Line by line, return the data exactly as shown.

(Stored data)

*** Block opens ***

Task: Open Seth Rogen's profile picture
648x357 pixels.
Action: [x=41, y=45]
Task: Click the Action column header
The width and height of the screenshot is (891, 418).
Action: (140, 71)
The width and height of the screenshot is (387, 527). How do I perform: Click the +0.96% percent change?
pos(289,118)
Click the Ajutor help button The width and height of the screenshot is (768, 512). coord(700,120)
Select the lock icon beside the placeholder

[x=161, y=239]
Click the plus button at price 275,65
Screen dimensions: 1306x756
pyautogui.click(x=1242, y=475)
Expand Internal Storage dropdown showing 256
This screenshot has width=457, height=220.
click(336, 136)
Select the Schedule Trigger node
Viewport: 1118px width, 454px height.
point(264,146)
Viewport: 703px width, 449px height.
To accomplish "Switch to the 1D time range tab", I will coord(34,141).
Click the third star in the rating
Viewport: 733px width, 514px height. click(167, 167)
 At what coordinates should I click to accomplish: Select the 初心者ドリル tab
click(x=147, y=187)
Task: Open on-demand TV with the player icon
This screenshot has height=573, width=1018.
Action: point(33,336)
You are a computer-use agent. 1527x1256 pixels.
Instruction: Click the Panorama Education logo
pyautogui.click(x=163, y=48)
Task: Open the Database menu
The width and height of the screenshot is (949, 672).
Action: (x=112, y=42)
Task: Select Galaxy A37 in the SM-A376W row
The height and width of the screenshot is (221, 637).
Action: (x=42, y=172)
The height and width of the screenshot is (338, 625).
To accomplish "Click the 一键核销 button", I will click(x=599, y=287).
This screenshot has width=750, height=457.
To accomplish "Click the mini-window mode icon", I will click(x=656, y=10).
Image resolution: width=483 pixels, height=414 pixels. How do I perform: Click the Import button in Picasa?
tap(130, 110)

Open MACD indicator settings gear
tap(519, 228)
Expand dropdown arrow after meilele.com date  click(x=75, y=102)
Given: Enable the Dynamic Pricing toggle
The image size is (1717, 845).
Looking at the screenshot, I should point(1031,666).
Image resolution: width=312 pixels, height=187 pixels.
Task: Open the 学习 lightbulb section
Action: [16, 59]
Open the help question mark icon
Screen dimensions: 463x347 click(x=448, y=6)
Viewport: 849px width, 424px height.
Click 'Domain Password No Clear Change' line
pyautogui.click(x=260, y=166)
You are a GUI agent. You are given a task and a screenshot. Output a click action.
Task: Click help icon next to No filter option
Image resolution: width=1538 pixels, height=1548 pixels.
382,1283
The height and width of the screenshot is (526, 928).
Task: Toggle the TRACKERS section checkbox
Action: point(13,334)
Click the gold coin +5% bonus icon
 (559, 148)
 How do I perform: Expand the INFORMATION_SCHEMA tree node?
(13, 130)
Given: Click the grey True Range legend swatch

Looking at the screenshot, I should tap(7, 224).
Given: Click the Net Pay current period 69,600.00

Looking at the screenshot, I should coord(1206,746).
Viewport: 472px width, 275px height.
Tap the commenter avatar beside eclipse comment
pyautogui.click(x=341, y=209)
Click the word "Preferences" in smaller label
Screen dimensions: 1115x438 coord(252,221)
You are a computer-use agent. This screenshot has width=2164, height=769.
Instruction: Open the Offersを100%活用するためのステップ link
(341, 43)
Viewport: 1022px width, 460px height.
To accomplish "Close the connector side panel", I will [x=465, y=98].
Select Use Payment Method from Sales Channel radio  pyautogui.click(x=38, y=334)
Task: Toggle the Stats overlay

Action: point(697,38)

*** Block closes ***

## Solution to the problem
Task: Open Seth Rogen's profile picture
648x357 pixels.
Action: [x=41, y=45]
Task: Click the Action column header
The width and height of the screenshot is (891, 418).
Action: (140, 71)
The width and height of the screenshot is (387, 527). How do I perform: Click the +0.96% percent change?
pos(289,118)
Click the Ajutor help button The width and height of the screenshot is (768, 512). coord(700,120)
Select the lock icon beside the placeholder

[x=161, y=239]
Click the plus button at price 275,65
Screen dimensions: 1306x756
pyautogui.click(x=1242, y=475)
Expand Internal Storage dropdown showing 256
This screenshot has width=457, height=220.
click(336, 136)
Select the Schedule Trigger node
Viewport: 1118px width, 454px height.
point(264,146)
Viewport: 703px width, 449px height.
To accomplish "Switch to the 1D time range tab", I will coord(34,141).
Click the third star in the rating
Viewport: 733px width, 514px height. click(167, 167)
 At what coordinates should I click to accomplish: Select the 初心者ドリル tab
click(x=147, y=187)
Task: Open on-demand TV with the player icon
This screenshot has height=573, width=1018.
Action: point(33,336)
You are a computer-use agent. 1527x1256 pixels.
Instruction: Click the Panorama Education logo
pyautogui.click(x=163, y=48)
Task: Open the Database menu
The width and height of the screenshot is (949, 672).
Action: (x=112, y=42)
Task: Select Galaxy A37 in the SM-A376W row
The height and width of the screenshot is (221, 637).
Action: (x=42, y=172)
The height and width of the screenshot is (338, 625).
To accomplish "Click the 一键核销 button", I will click(x=599, y=287).
This screenshot has width=750, height=457.
To accomplish "Click the mini-window mode icon", I will click(x=656, y=10).
Image resolution: width=483 pixels, height=414 pixels. How do I perform: Click the Import button in Picasa?
tap(130, 110)

Open MACD indicator settings gear
tap(519, 228)
Expand dropdown arrow after meilele.com date  click(x=75, y=102)
Given: Enable the Dynamic Pricing toggle
The image size is (1717, 845).
Looking at the screenshot, I should point(1031,666).
Image resolution: width=312 pixels, height=187 pixels.
Task: Open the 学习 lightbulb section
Action: [16, 59]
Open the help question mark icon
Screen dimensions: 463x347 click(x=448, y=6)
Viewport: 849px width, 424px height.
Click 'Domain Password No Clear Change' line
pyautogui.click(x=260, y=166)
You are a GUI agent. You are given a task and a screenshot. Output a click action.
Task: Click help icon next to No filter option
Image resolution: width=1538 pixels, height=1548 pixels.
382,1283
The height and width of the screenshot is (526, 928).
Task: Toggle the TRACKERS section checkbox
Action: point(13,334)
Click the gold coin +5% bonus icon
 (559, 148)
 How do I perform: Expand the INFORMATION_SCHEMA tree node?
(13, 130)
Given: Click the grey True Range legend swatch

Looking at the screenshot, I should tap(7, 224).
Given: Click the Net Pay current period 69,600.00

Looking at the screenshot, I should coord(1206,746).
Viewport: 472px width, 275px height.
Tap the commenter avatar beside eclipse comment
pyautogui.click(x=341, y=209)
Click the word "Preferences" in smaller label
Screen dimensions: 1115x438 coord(252,221)
You are a computer-use agent. This screenshot has width=2164, height=769.
Instruction: Open the Offersを100%活用するためのステップ link
(341, 43)
Viewport: 1022px width, 460px height.
To accomplish "Close the connector side panel", I will [x=465, y=98].
Select Use Payment Method from Sales Channel radio  pyautogui.click(x=38, y=334)
Task: Toggle the Stats overlay

Action: point(697,38)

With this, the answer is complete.